According to the Center for Retirement Initiatives, founded in 2014 with the mission of encouraging states to enact plans in the absence of federal action, state programs are uncomplicated and well-supported by design with the goal of making adoption simple. The vast majority operate auto-IRAs, which are Roth IRAs. Roth allows savers to make after-tax contributions, while the traditional model is funded by pre-tax dollars. The maximum contribution to both types is $7,000 in 2024, $8,000 for those 50 and older.

But even in the states where they’re most successful, these retirement savings plans are far from the only – or even the best – option.

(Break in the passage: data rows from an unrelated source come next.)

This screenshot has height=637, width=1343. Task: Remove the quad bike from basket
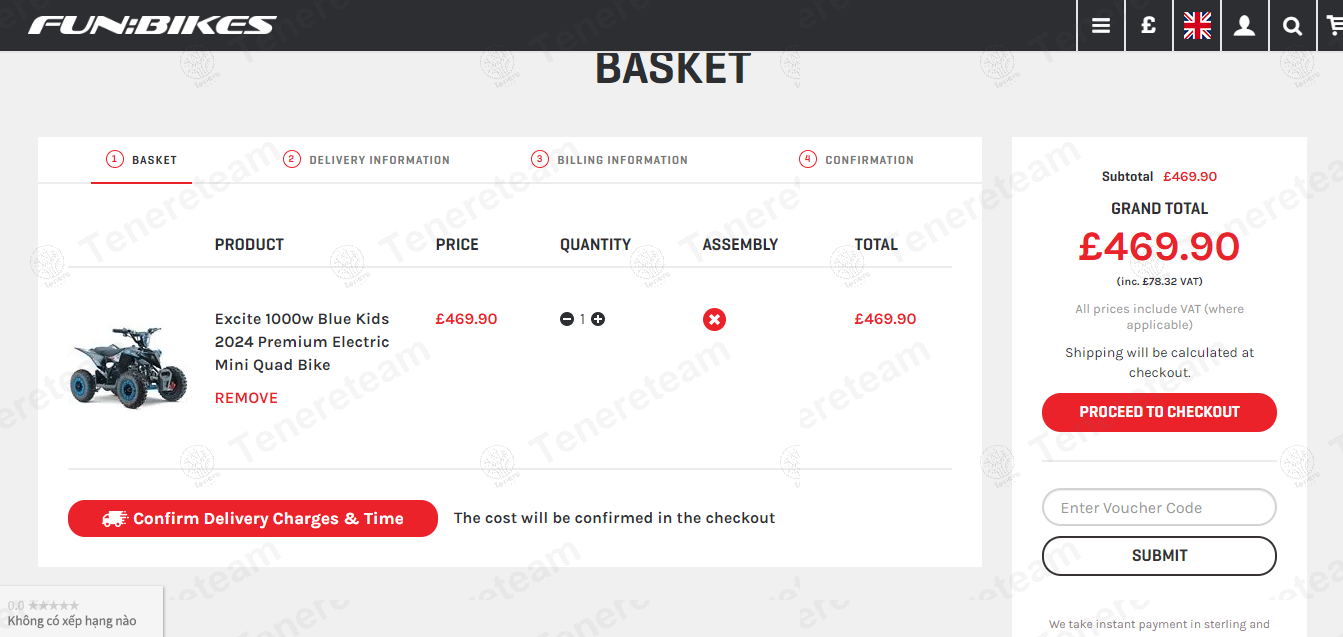pos(246,398)
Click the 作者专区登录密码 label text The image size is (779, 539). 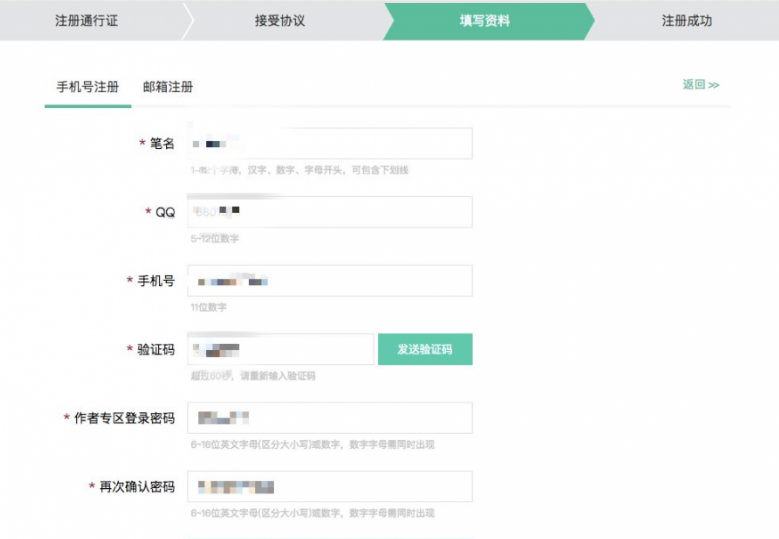[124, 418]
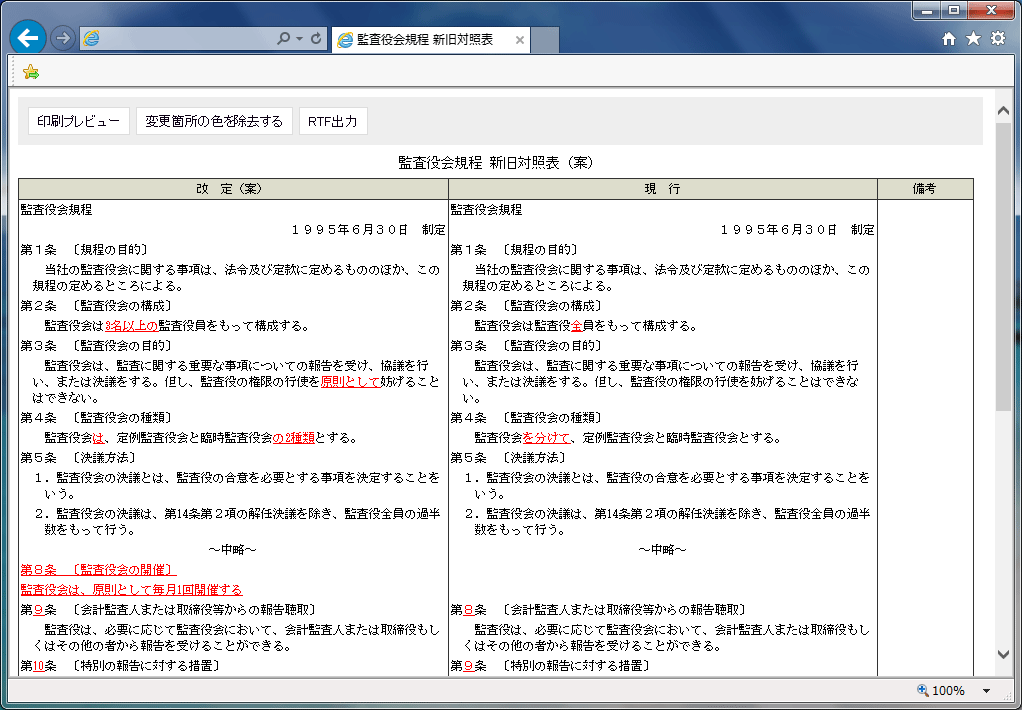View favorites with the star icon
Image resolution: width=1022 pixels, height=710 pixels.
coord(972,37)
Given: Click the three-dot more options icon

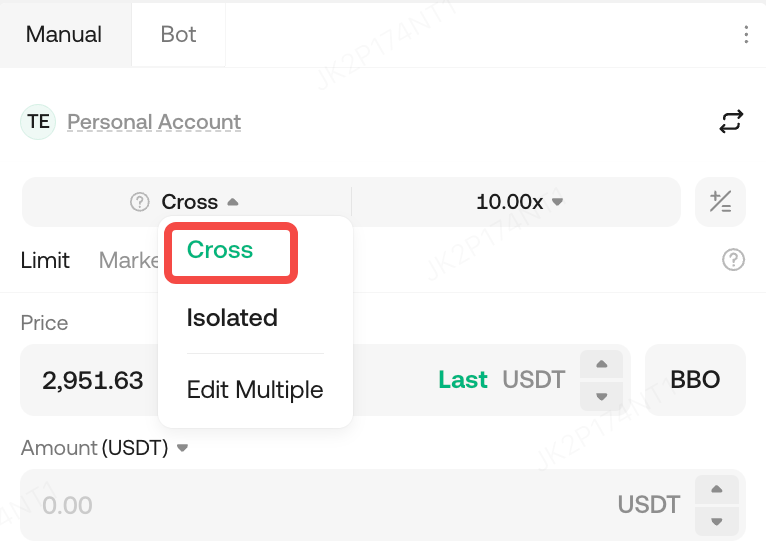Looking at the screenshot, I should (746, 35).
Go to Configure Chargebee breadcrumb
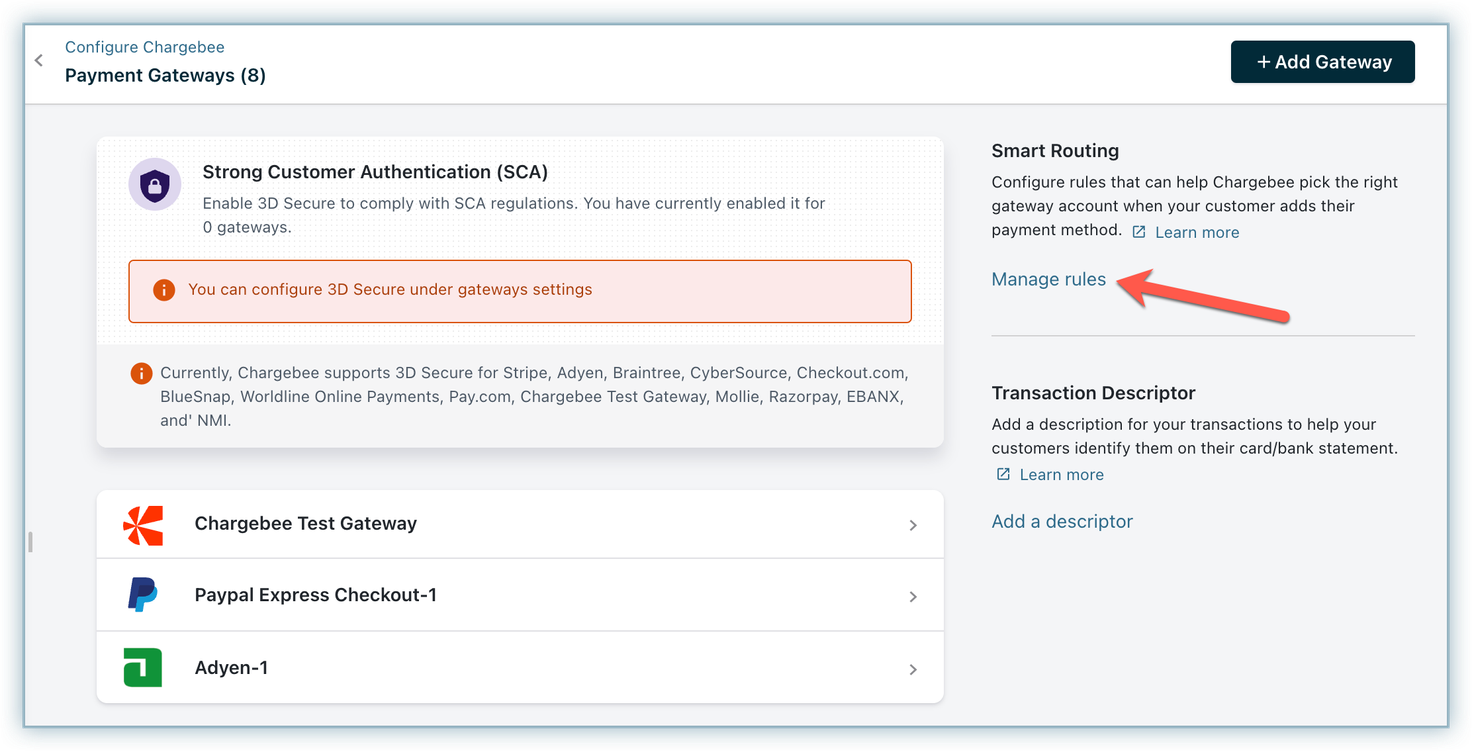 pos(144,47)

Despite some concern they would do the opposite, state-facilitated programs have spurred a rise in marketplace competition, actually driving the creation of 401(k) and other private plans. One Pew Charitable Trusts study found that after introducing a state program, businesses in Oregon, Illinois and California launched savings plans at a 35% higher rate than in states with no program. And with their higher contribution limits – $23,000 pre-tax in 2024 – 401(k)s in particular offer a more potent option for employers looking to support savers.

“If you go back to the inception of the auto-IRA, one of the goals was to enhance the retirement savings opportunities,” said Don MacQuattie, head of the Raymond James Institutional Fiduciary Solutions team, which supports advisors who serve clients with retirement plan needs. “And it’s clear today that the private sector is benefiting from the existence of the state programs. More importantly, a larger number of previously uncovered workers now have the ability to participate in workplace savings.”

Getting started

In addition to the 19 states with active programs, 15 others commissioned studies or made legislative proposals in 2024. So even if your state isn’t on the list yet, you could soon be making a decision about which retirement plan is right for your business and your employees.

If you live in a state that has enacted or is in the process of enacting its own program, you can visit the Center for Retirement Initiatives’ website at cri.georgtown.edu to review benefits fact sheets and find your program’s official site. You can discuss broader options and opportunities with your financial advisor.

Sources: Center for Retirement Initiatives at Georgetown University, AARP, The Pew Charitable Trusts, Fidelity Investments 2023 Small Business Retirement Index

Raymond James is not affiliated with any organizations mentioned.